Recently at the 2018 ASCO-SIC Clinical immune-oncology symposium (CA, USA, 25-27 January) a panel discussed the science presented in a new study (Abstract 104) entitled ‘Expression of endogenous retroviruses and response to immune checkpoint therapy in renal cell cancer (RCC)’.
“Increasing mutational burden is generally associated with increasing responses” to immune checkpoint inhibition, explained the lead author on the study, Shridar Ganesan from the Rutgers Cancer Institute of New Jersey (RJ, USA). “However, there are some exceptions”, these include malignancies such as Merkel cell carcinoma, as well as RCC.
It is understood with Merkel cell that exogenous viruses play a role its responsiveness.

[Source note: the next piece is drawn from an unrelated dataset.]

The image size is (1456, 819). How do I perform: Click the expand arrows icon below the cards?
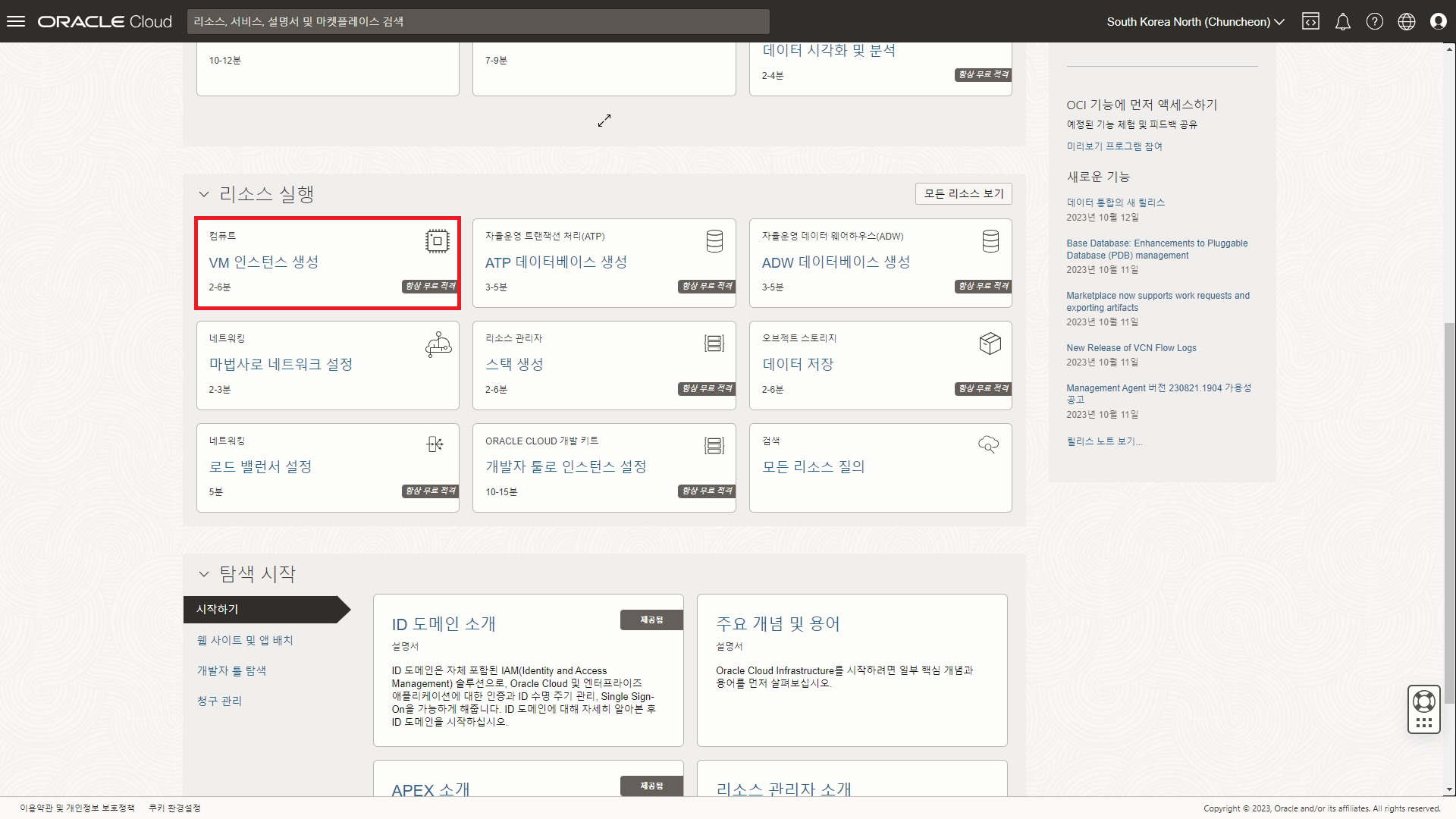604,121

However, no clear correlation exists in RCC between the mutational burden of a tumor and response to immune checkpoint therapy. To look for other markers of immune activation, RNA-seq data of 4910 tumors of 21 cancers was analyzed for a link between endogenous retroviruses (ERV) expression and immune checkpoint activation.
“These viruses comprise between 5% and 8% of the human genome and represent an ‘ancient integration event’. Almost all the retroviruses have mutations that disable key coding genes and are silenced epigenetically in most normal adult tissues. They are essentially genomic fossils,” Ganesan clarified.
The team discovered that, based on ERV expression alone, they could separate clear-cell RCC patients into three classes (high/intermediate/low). The difference between high-expressing patients and low-expressing individuals was “quite striking” expressed Ganesan.
Patients in the high-expressing group exhibited increased expression of T-cell markers and immune checkpoint genes, including PD-1, CTLA-4 and LAG-3.
Of ERVs analyzed ERV3.2 and ERVK-2 were most consistently associated with immune activation (robust immune infiltration with high CD8+ T cell fraction) and checkpoint (PD-1, CTLA-4) pathway over-expression in multiple cancer types, but most strongly in clear-cell RCC.
Next, the team analyzed a cohort of 15 patients with metastatic clear-cell RCC treated with treated with immune checkpoint blockade who had either a partial response to the therapy or progressive disease.
Using quantitative reverse transcription polymerase chain reaction the RNA expression of retrovirus ERV3.2 was measured. The results revealed expression of ERV3.2 was significantly higher among the responders to immune checkpoint inhibition than among the nonresponders (p < 0.05).
“Abnormal expression of ERV may be a biomarker of response to immune checkpoint therapy in some cancers with low mutation burden,” Ganesan concluded. “The mechanism underlying ERV expression in a subset of ccRCC needs to be investigated and may reflect underlying chromatin alterations.”
The discussant for the abstract, Ezra Cohen, of the University of California (CA, USA) posed an interesting question: “Could this be the underlying partial reason for responsiveness to checkpoint blockade?” he asked. “It may be that these retroviruses that are re-expressed because of derangements of transcriptional machinery in cancer cells that are responsible for the responses that we see in ccRCC.”
Cohen explained that this research suggests the need for a change in approach to move the field forward: “we need to start fitting the patient to drug, not the drug to the patient.”